Comentei anteriormente as apresentações em Tomar e Guimarães nos dias 10 e 12, respectivamente. Na semana seguinte foram duas palestras diferenciadas, a primeira (15) ilustrada por interpretações de obras de Debussy no piano que pertenceu à insigne Júlia d’Almendra, fundadora do Centro Ward de Lisboa, hoje muito bem conduzido pela discípula da mestra, Idalete Giga.

A segunda (17), palestra ilustrada por gravações que realizei na Bulgária e sobretudo na Bélgica. Deu-se na Academia Senior da Cruz Vermelha da Parede. Impressionou-me o fato de que muitos presentes ouviram o consagrado programa da RTP, Antena 2, gravado um dia antes e tão bem conduzido por Paulo Guerra, o que corrobora a divulgação pelo território português de uma programação unicamente voltada à Cultura.

Chamou-me a atenção o numeroso público que compareceu ao último recital no dia 19, dia dos Museus, no qual também, a seguir a programação anunciada, apenas interpretei composições de Debussy, com exceção de Sinergia, criação de seu conterrâneo François Servenière (1961- ), dedicada in memoriam ao grande compositor homenageado.

Ainda houve tempo para uma longa visita ao Museu da Música Portuguesa juntamente com meu dileto amigo e notável musicólogo José Maria Pedrosa Cardoso.

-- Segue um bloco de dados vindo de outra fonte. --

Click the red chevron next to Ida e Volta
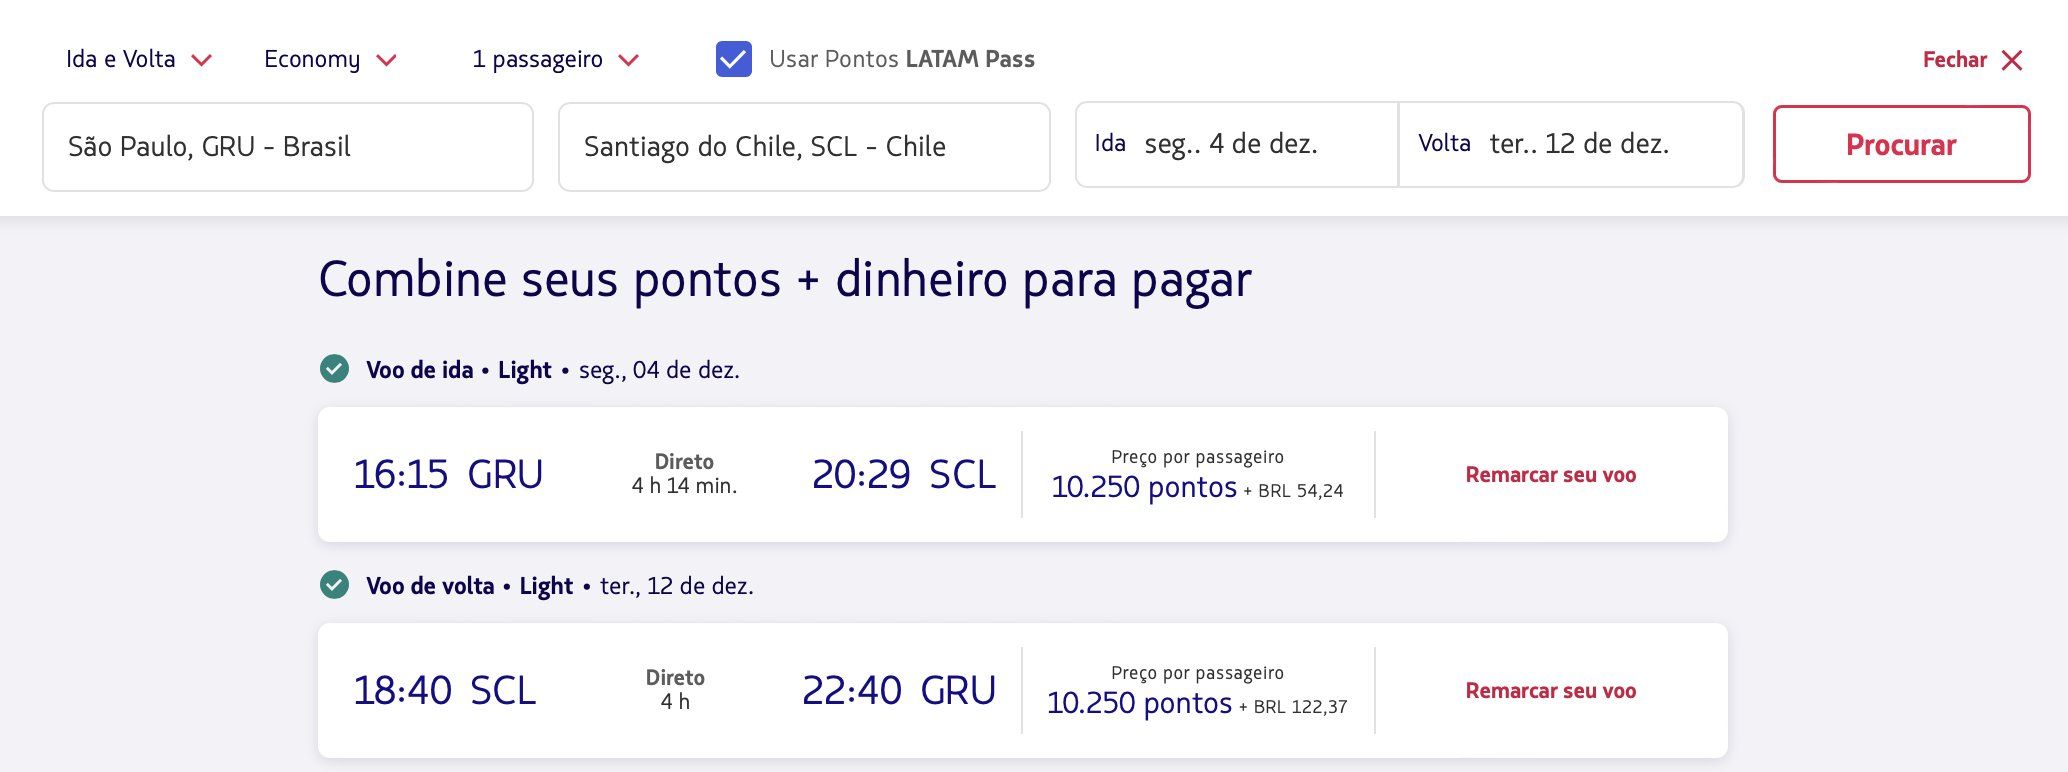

Previamente solicitei à Dra. Conceição Correia, impecável coordenadora do Centro de Documentação, e que tem prestado serviço inestimável à música portuguesa, a fotocópia na coloração original de importante coletânea do grande compositor Fernando Lopes-Graça, já por mim gravada, a fim de revisão com vistas à edição. Já o fizera anteriormente quando da edição que realizei de “Canto de Amor e de Morte”, obra por mim gravada e editada.

Revisitar Portugal seguidamente durante tantas décadas tem sido uma das mais gratificantes alegrias na minha já longa existência. Desde a juventude acredito na qualidade da criação musical portuguesa. Apesar de apresentar e ter gravado pequena parcela dessa produção no Exterior (seis CDs), é com pesar que assisto à indiferença – salvo raríssimas exceções – de nosso meio musical brasileiro em relação à obra musical vinda das terras lusíadas. Há realmente um descaso quanto a ela. Repetem-se programas à exaustão, largamente dedicados aos compositores consagrados europeus, mas curiosamente abordando a extrema ponta do iceberg. O receio de se ouvir o inusitado persiste. O público responde com cautela, por vezes com indiferença. É fato. Só creio em mudanças, que poderiam ocorrer, caso houvesse uma outra mentalidade. Todavia, o Sistema teria de mudar. Quando compositores menos conhecidos são apresentados – espécie de “benevolência” por parte de agentes, sociedades de concerto e intérpretes -, autores de Portugal não figuram. Nada a fazer, pois as mentes não se abrem.

A few comments on my last tour in Portugal and also on the quality of the Portuguese classical music, which in my view deserves better promotion in Brazil and abroad.